The code repository setup
First setup
- Initiate the project:
cd IntelliNode
npm install
- Create a .env file with the access keys:
OPENAI_API_KEY=<key_value>
COHERE_API_KEY=<key_value>
GOOGLE_API_KEY=<key_value>
STABILITY_API_KEY=<key_value>
HUGGING_API_KEY=<key_value>
Test cases
-
run the remote language models test cases:
node test/integration/RemoteLanguageModel.test.js
-
run the remote image models test cases:
node test/integration/RemoteImageModel.test.js
-
run the remote speech models test cases:
node test/integration/RemoteSpeechModel.test.js
-
run the embedding test cases:
node test/integration/RemoteEmbedModel.test.js
-
run the chatBot test cases:
node test/integration/Chatbot.test.js
📕 Documentation
- IntelliNode Wiki: Check the wiki page for indepeth instructions and practical use cases.
- Showcase: Experience the potential of Intellinode in action, and use your keys to generate content and html pages.
- Samples: Explore a code sample with detailed setup documentation to get started with Intellinode.
- Model Evaluation: Demonstrate a swift approach to compare the performance of multiple models against designated target answers.
Pillars
The module foundation:
- The wrapper layer provides low-level access to the latest AI models
- The controller layer offers a unified input to any AI model by handling the differences. So you can switch between models like Openai and Cohere without changing the code.
- The function layer provides abstract functionality that extends based on the app's use cases. For example, an easy-to-use chatbot or marketing content generation utilities.
Roadmap
Call for contributors: registration form .

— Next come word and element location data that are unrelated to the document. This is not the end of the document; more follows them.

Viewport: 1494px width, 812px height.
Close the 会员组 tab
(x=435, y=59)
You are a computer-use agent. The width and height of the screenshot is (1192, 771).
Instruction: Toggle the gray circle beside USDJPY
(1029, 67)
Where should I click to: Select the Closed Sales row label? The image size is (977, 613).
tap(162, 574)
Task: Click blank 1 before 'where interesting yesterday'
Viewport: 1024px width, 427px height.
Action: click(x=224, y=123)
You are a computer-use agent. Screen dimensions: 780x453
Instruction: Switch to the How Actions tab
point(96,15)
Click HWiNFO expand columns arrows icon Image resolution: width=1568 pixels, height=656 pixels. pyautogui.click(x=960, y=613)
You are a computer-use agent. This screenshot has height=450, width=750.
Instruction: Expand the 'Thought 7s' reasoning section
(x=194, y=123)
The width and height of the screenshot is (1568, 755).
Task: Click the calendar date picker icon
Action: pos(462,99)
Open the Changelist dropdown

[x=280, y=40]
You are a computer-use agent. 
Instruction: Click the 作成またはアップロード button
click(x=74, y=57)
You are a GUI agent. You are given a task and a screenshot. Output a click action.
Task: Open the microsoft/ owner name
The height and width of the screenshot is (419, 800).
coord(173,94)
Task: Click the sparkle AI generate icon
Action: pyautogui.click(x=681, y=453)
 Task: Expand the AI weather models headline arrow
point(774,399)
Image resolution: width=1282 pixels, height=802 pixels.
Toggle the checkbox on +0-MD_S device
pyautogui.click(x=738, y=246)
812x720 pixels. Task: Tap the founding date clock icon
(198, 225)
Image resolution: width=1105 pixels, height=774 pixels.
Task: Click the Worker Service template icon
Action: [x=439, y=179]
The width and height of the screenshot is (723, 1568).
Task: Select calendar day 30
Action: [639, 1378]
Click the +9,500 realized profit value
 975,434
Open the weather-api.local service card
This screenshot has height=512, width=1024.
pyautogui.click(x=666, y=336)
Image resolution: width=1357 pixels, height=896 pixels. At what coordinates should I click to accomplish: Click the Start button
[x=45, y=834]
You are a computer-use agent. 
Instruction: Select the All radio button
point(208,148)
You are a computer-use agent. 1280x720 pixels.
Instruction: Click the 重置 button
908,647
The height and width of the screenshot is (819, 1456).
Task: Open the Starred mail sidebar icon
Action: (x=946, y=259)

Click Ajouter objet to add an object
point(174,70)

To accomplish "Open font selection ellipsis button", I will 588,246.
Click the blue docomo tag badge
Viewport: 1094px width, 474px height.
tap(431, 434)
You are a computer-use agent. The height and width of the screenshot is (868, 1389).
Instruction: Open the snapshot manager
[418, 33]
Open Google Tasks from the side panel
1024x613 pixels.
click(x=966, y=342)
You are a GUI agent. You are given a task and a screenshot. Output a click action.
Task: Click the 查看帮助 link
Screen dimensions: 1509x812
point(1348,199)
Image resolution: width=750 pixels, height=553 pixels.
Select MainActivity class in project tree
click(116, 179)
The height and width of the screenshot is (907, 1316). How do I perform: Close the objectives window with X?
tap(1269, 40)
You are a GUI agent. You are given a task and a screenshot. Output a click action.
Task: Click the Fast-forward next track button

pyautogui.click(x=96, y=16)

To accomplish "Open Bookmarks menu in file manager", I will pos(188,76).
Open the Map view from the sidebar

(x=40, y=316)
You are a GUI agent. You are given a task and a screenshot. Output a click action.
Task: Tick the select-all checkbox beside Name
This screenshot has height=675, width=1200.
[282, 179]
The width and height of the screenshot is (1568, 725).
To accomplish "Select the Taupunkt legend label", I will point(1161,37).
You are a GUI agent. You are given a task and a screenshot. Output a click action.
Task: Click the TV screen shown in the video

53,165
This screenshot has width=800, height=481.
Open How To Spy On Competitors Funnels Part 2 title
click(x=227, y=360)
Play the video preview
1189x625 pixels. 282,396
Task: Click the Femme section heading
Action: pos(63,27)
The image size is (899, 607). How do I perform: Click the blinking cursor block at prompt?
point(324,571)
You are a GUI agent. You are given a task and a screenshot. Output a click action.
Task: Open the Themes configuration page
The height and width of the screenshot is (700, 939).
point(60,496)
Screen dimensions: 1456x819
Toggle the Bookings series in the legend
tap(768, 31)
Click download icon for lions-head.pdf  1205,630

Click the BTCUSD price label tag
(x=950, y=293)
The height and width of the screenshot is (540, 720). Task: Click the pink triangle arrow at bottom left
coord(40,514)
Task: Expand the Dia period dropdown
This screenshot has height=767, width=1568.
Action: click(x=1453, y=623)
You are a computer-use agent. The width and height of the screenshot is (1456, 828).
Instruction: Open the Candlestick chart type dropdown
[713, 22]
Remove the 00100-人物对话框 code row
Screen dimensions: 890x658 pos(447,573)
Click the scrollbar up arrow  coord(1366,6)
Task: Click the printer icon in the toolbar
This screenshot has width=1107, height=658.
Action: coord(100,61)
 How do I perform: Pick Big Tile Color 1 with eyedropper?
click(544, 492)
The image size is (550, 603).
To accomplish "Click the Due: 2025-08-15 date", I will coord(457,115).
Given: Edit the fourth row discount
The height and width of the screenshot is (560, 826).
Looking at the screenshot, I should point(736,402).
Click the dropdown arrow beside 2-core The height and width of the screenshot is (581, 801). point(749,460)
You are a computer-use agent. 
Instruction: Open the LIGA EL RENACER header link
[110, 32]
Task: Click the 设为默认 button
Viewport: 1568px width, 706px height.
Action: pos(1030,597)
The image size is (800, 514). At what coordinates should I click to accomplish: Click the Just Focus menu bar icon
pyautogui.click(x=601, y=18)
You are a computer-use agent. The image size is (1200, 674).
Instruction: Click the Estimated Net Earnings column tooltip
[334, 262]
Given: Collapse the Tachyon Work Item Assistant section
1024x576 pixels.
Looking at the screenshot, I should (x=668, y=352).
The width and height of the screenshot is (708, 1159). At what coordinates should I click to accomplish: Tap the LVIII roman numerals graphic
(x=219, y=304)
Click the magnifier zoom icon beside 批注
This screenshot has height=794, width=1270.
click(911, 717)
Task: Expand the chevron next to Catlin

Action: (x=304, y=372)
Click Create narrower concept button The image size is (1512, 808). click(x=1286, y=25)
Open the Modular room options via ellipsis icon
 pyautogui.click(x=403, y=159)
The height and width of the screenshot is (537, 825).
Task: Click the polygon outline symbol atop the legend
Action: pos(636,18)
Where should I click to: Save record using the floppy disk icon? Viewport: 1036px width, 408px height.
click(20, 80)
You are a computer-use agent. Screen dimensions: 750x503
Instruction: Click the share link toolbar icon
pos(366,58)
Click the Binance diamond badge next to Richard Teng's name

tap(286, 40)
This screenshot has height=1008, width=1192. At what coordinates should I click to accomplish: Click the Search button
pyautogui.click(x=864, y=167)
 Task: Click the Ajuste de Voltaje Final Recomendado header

- Add support to OpenAI Completion.
- Add support to OpenAI DALL·E 2.
- Add support to other OpenAI functions.
- Add support to cohere generate API.
- Add support to Google language models.
- Add support to Google speech models.
- Add support to LLaMa AWS private deployment.
- Add support to Midjourney image generation.
- Add support to Stable diffusion.
- Add support to hugging face inference.
- Add more high-level functions like semantic search, etc.
License
Apache License
Copyright 2023 Github.com/Barqawiz/IntelliNode
Licensed under the Apache License, Version 2.0 (the "License"); you may not use this file except in compliance with the License. You may obtain a copy of the License at
http://www.apache.org/licenses/LICENSE-2.0
Unless required by applicable law or agreed to in writing, software distributed under the License is distributed on an "AS IS" BASIS, WITHOUT WARRANTIES OR CONDITIONS OF ANY KIND, either express or implied. See the License for the specific language governing permissions and limitations under the License.